Make Miso-Butter Spaghetti Carbonara, The Gateway To Japanese-Italian Cooking

When it comes to fusing the cuisines of different cultures (I'm trying hard to avoid the loaded term "fusion"), the Japanese were ahead of their time. Around the turn of the 20th century, Emperor Meiji decreed incorporating Western ideas and cultural norms would help Japan advance as a global player. One aspect of this was in food, and it kickstarted the popularity of curry rice, fried pork cutlets, hamburger steaks, and dishes of the like. It's known as Yoshoku, the Japanese take on Western cooking. (Ivan Orkin and Chris Ying's The Gaijin Cookbook is a terrific resource.)

The Japanese have a particular fondness for Italian food, and in particular, spaghetti. Spaghetti Napolitan is enjoyed by children ages five to 95, a pasta of sliced hot dogs, bell peppers, and mushrooms, cooked in a ketchup sauce. (Don't scoff. It's delicious.) Another beloved spaghetti dish has mentaiko, a savory fish roe, incorporated with shiso leaves in a butter-cream-soy sauce. Just as Chinese-American cooking is ingrained in our culture, and Korean-Mexican cuisine is certifiably a thing, I'm rooting for Japanese-Italian—known as Itameshi—to take off.

Recently I found myself in Las Vegas, and of all the great restaurants in that town I most looked forward to eating at Trattoria Nakamura-Ya. Its chef, Kengo Nakamura, describes it as Tokyo-style Italian, and the restaurant's signature dish is a sea urchin linguine in tomato cream sauce. In the end, I opted to try the spaghetti miso carbonara, because it sounded like a dish I might replicate at home. The version at Trattoria Nakamura-Ya features pancetta, fried strips of burdock, sesame seeds, and scallions in a miso egg-cream sauce.
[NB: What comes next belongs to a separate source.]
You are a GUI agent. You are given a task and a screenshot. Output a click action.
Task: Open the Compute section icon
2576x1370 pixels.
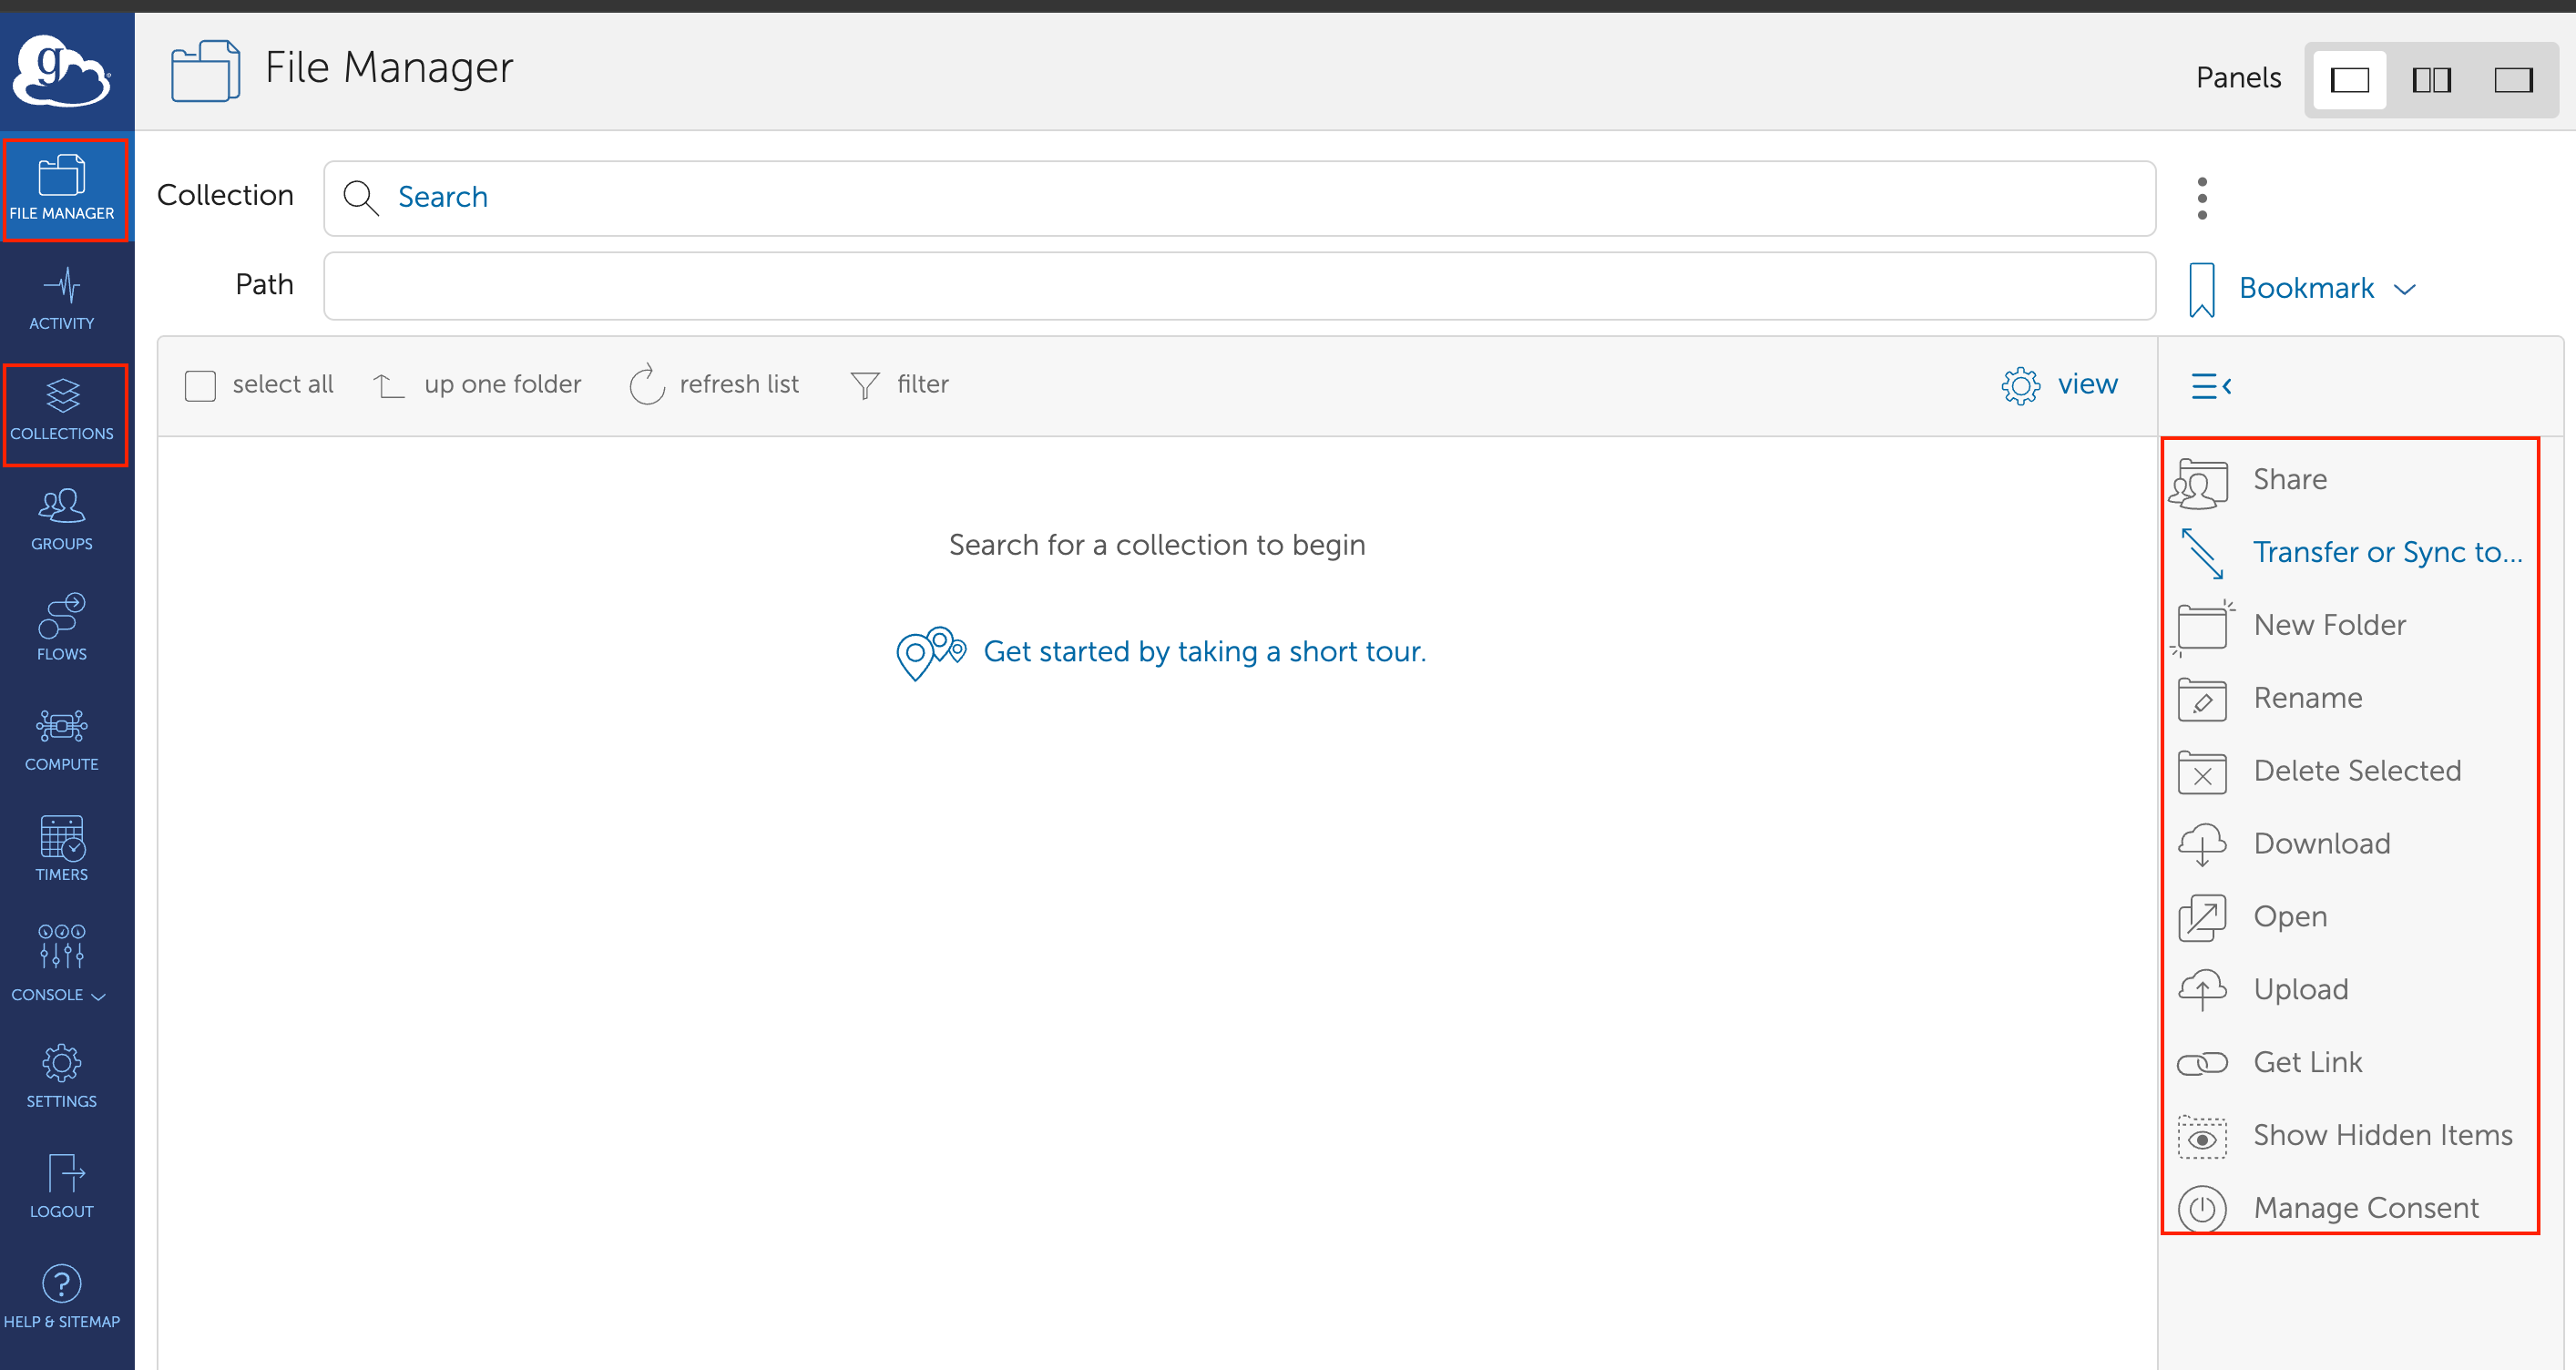point(62,726)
It tasted as good as it sounded—the familiar pleasures of a spaghetti carbonara with deeper umami elements.

Upon returning home, I experimented with incorporating miso paste into my standard spaghetti carbonara. Nothing was quite meshing, until my wife suggested one addition: butter. I've always loved the idea of miso butter (especially on broiled seafood), and borrowing those flavors for a creamy pasta dish sounded like it would work. It did.

A few notes:

  • Traditional carbonara recipes call for guanciale. I've got bacon on hand; it's fine.
  • Japanese interpretations of cream-based pasta tend to be saucier than their Italian counterparts, which is why you'll see the inclusion of heavy cream here. (My go-to method of spaghetti carbonara wouldn't dare use cream.)
  • To make the dish more identifiably Japanese, I sprinkled furikake and strips of seasoned nori over the bowl before serving.
  • If you want the true Japanese spaghetti experience, dash some Tabasco over the top and add parmesan—not fancy Parmigiano-Reggiano or pecorino Romano, but the stuff from the green plastic shaker bottles. That's how the Japanese roll.

Miso-Butter Spaghetti Carbonara

Serves 2

  • Half box of dried spaghetti
  • 3 slices thick-cut bacon, diced
  • 3 egg yolks
  • 2 Tbsp. melted butter, slightly cooled
  • 1 Tbsp. miso paste, softened with a splash of hot pasta water
  • 3 Tbsp. heavy cream
  • 1 Tbsp. parmesan from the green bottle
  • Black pepper
  • Furikake or seasoned dried nori
  • Tabasco sauce
  • Add dried spaghetti to a pot of boiling water.

    Sauté diced bacon in a skillet over medium heat. Turn off the stove right before the bacon gets too crispy.

    While pasta is cooking, beat three egg yolks with heavy cream and warm (not hot) melted butter in a large bowl. Soften miso with a few splashes of hot pasta water, then whisk miso into yolk-cream-butter mixture. Add in parmesan and grind in a generous amount of fresh black pepper. Incorporate well.

    Once your spaghetti is about 30 seconds from al dente, transfer from pot with some pasta water into the bacon skillet. Slosh the spaghetti around in the pan. Quickly transfer pasta + bacon + pan liquid into miso-butter-egg bowl. Use tongs to ensure every strand is covered with sauce.

    Finally, use tongs to lift creamy pasta into individual serving bowls. Add a few generous spoons of sauce on top, sprinkle with furikake/slivers of dried nori, plus more parmesan. Dash in Tabasco and serve immediately.